The Amplifier might seem a little too good to be true, and the truth is that there is one significant downside. In order to ensure that there’s significant bandwidth to drive the graphics experience, the hardware makes use of a proprietary PCIe cable to connect to its parent laptop, meaning it's currently only compatible with the new Alienware 13 notebook. So while the new tech is great if you’re in the market for a brand new gaming machine, it won’t please anyone looking to breathe a little life into their aging notebook.

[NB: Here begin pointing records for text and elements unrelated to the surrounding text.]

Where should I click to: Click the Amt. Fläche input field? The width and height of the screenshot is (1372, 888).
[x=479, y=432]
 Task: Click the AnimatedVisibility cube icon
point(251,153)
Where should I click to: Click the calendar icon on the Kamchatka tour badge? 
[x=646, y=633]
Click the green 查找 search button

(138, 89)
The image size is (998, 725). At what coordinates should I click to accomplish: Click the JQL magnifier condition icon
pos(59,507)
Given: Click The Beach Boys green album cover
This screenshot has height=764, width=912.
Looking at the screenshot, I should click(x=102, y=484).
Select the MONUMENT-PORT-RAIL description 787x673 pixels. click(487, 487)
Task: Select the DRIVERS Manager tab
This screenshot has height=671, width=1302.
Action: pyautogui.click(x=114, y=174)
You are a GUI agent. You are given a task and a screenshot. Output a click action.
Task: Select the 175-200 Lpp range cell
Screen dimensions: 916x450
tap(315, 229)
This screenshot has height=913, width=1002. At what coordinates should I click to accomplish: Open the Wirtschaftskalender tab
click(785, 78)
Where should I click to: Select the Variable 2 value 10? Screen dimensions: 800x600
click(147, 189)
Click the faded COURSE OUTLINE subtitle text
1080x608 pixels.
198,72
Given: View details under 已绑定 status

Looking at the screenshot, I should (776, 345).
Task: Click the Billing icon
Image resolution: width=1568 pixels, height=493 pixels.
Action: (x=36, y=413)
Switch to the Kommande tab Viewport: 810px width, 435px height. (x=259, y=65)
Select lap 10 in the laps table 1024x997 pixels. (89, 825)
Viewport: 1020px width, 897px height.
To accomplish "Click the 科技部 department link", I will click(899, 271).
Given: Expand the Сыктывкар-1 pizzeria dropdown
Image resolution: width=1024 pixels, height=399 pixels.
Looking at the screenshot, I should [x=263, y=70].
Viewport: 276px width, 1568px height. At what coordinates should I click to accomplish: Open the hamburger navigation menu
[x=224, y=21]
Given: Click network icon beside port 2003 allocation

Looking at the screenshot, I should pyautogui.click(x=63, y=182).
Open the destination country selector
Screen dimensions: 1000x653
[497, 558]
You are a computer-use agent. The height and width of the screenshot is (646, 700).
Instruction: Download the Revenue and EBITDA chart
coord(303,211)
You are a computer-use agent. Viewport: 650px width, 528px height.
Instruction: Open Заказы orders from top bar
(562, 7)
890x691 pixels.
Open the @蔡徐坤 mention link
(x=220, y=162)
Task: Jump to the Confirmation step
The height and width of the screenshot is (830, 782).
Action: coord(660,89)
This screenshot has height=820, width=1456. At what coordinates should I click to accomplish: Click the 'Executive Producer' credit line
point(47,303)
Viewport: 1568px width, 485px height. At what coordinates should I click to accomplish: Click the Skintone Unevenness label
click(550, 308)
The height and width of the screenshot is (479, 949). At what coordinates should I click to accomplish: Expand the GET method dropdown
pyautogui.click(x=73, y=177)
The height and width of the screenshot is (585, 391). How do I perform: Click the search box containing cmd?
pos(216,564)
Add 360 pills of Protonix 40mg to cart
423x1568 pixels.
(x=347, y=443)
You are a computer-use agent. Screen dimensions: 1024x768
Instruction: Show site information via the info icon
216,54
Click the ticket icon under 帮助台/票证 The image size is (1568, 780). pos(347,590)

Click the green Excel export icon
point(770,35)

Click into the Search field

The Alienware Graphics Amplifier is available now in the US for $299, with global availability this holiday season. That may seem fairly reasonable, but it’s worth considering that you’ll have to shell out for a desktop GPU on top of the cost of the Amplifier. You can purchase these from Alienware when picking up an Amplifier, but high-end cards like the GeForce GTX 980 will add an extra $689 to the bill.

Source: Alienware

6 comments
Mzungu_Mkubwa
As usual, this isn't a novel concept. This example is merely a "mainstream" manufacturer finally getting on board with the idea.
Another (far cheaper) option is reviewed here: http://youtu.be/bP_8EYQ-2RA or here is the company's site: http://www.banggood.com/EXP-GDC-Laptop-External-PCI-E-Graphics-Card-p-934367.html
...already in it's 7th iteration.
Bronco
Seems to me that tethering your notebook to a bulky (and possibly heavy) amplifier sorta defeats the whole purpose of the portability of a notebook.
If you're a serious gamer, and you're going to be tied to a desktop to get serious performance, then you might want to just get a desktop machine.
liui
if you have an empty ExpressCard slot you can use an Express card to PCIe adapter to add an external PCIE video card http://forums.overclockers.com.au/showthread.php?t=988062
xs400
@MzunguMkubwa @liuite
Good to know. Thanks.
Gregg Eshelman
ExpressCard connections are only PCIe x1. The Alienware box is x2 or higher, could even be x16. I haven't been able to find specifications.
I'd like to see a new addition to ExpressCard to expand the connector to the full width and dedicate 100% of the expansion to PCIe lanes.
John Banister
This might also be a nice expansion for those AIO "workstations" that only ever use mobile graphics.